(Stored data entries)
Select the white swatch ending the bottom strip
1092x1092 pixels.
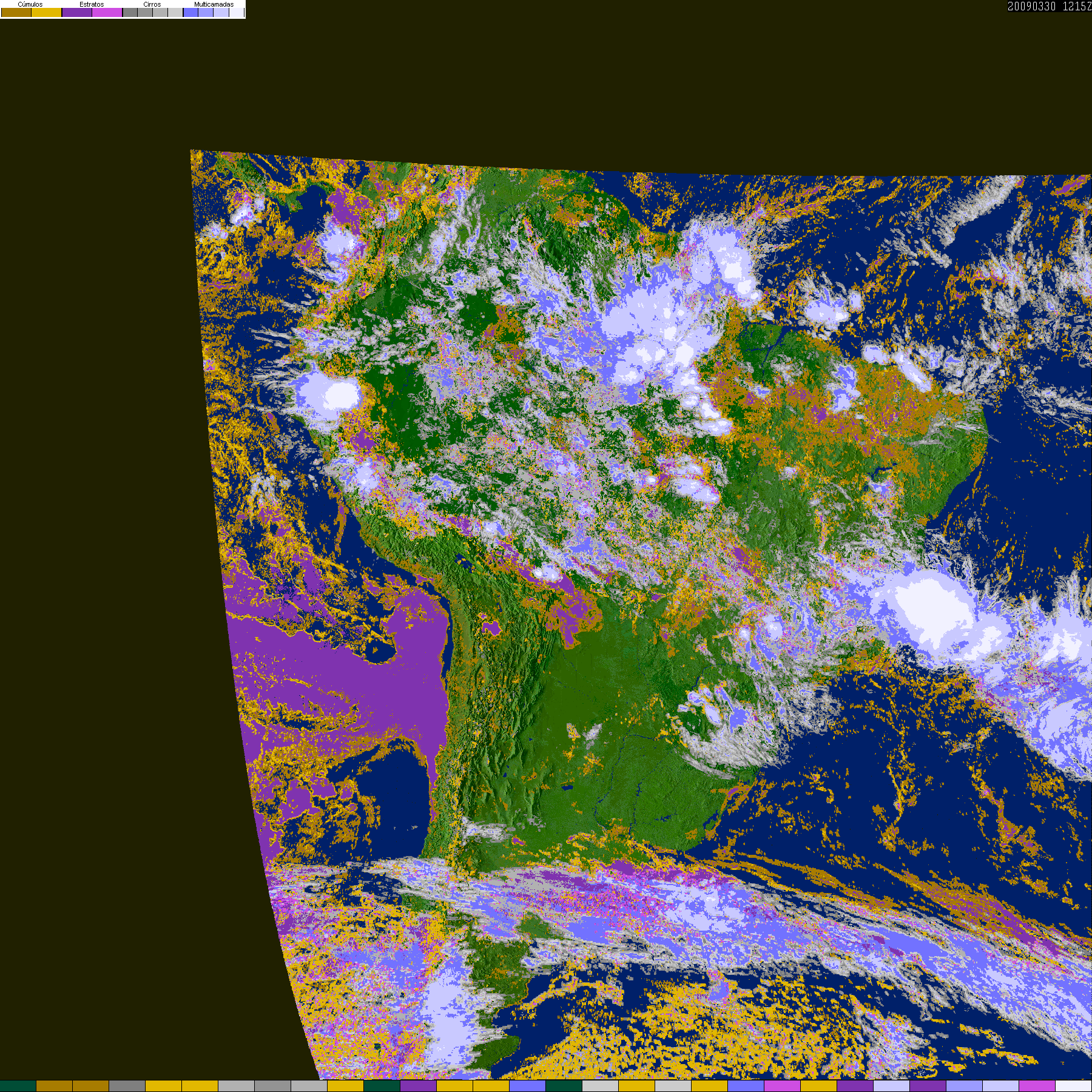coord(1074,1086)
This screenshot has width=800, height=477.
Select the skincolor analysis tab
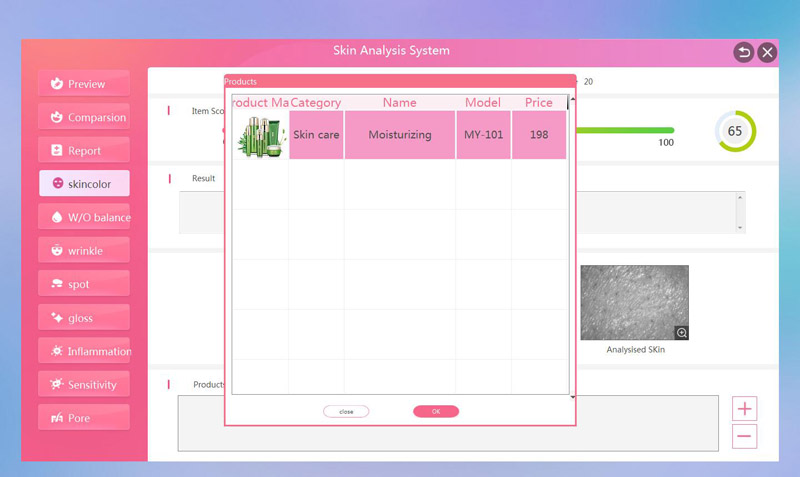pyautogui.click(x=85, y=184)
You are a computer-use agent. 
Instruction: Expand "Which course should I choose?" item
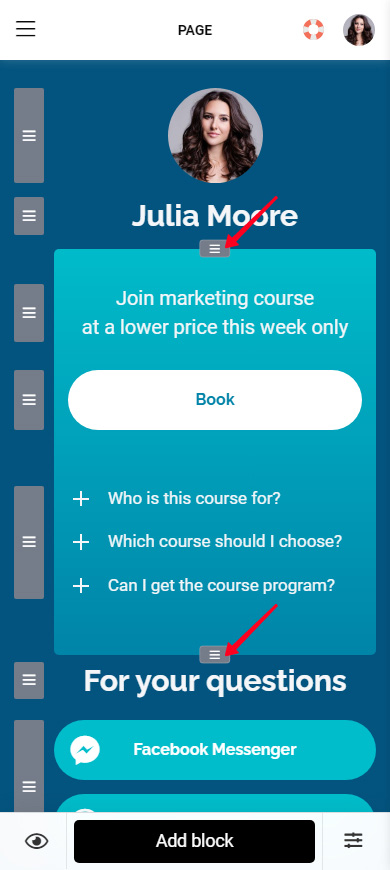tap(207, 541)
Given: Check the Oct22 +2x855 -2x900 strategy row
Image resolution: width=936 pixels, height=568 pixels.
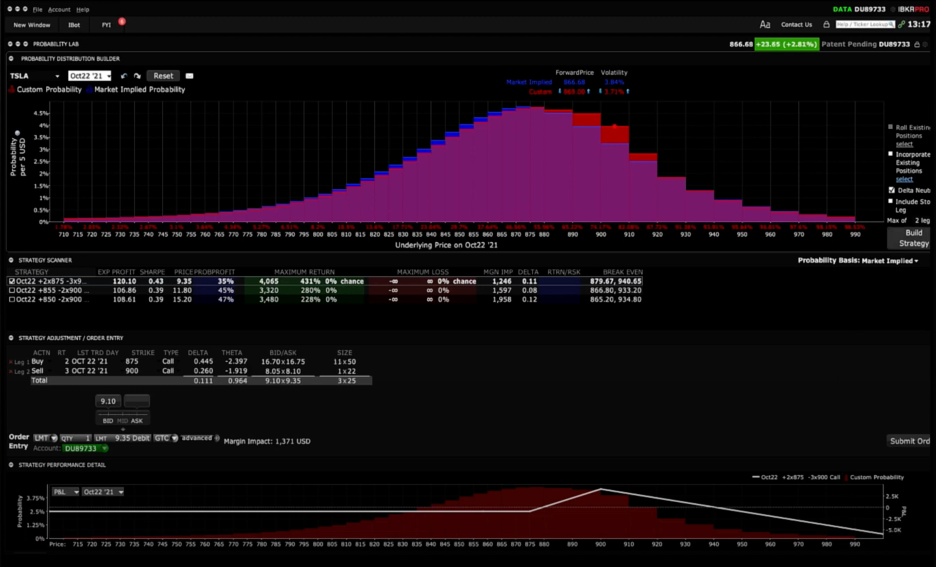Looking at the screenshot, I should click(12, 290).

→ **SET TASK**: Copy out every row above word for word, leaving out the pictures.

→ **SOLUTION FOR THIS TASK**:
Select the white swatch ending the bottom strip
1092x1092 pixels.
coord(1074,1086)
This screenshot has width=800, height=477.
Select the skincolor analysis tab
pyautogui.click(x=85, y=184)
You are a computer-use agent. 
Instruction: Expand "Which course should I choose?" item
tap(207, 541)
Given: Check the Oct22 +2x855 -2x900 strategy row
Image resolution: width=936 pixels, height=568 pixels.
Looking at the screenshot, I should click(12, 290).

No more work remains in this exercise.